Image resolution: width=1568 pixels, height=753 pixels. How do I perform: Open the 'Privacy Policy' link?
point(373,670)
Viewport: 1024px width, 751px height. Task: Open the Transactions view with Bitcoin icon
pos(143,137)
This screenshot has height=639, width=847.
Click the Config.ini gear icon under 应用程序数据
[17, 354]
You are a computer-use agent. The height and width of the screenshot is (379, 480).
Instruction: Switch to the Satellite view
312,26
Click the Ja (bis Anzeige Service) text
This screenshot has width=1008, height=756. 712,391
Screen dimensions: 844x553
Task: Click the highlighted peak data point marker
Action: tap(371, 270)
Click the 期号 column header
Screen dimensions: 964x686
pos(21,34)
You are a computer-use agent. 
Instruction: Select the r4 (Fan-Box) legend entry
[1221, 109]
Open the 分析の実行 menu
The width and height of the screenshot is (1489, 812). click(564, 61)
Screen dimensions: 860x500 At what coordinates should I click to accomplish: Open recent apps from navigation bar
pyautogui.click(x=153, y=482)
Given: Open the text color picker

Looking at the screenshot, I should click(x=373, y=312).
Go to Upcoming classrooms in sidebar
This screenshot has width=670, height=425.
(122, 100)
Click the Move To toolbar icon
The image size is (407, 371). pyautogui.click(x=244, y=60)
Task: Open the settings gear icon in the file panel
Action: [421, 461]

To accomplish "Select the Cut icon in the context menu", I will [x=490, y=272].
• • • • •
Work item - Set each line down exactly, beginning at the one containing "Click the Move To toolbar icon" and ending at the last line of the material above.

Answer box -
Click the Move To toolbar icon
The image size is (407, 371). pyautogui.click(x=244, y=60)
Task: Open the settings gear icon in the file panel
Action: [421, 461]

To accomplish "Select the Cut icon in the context menu", I will [x=490, y=272].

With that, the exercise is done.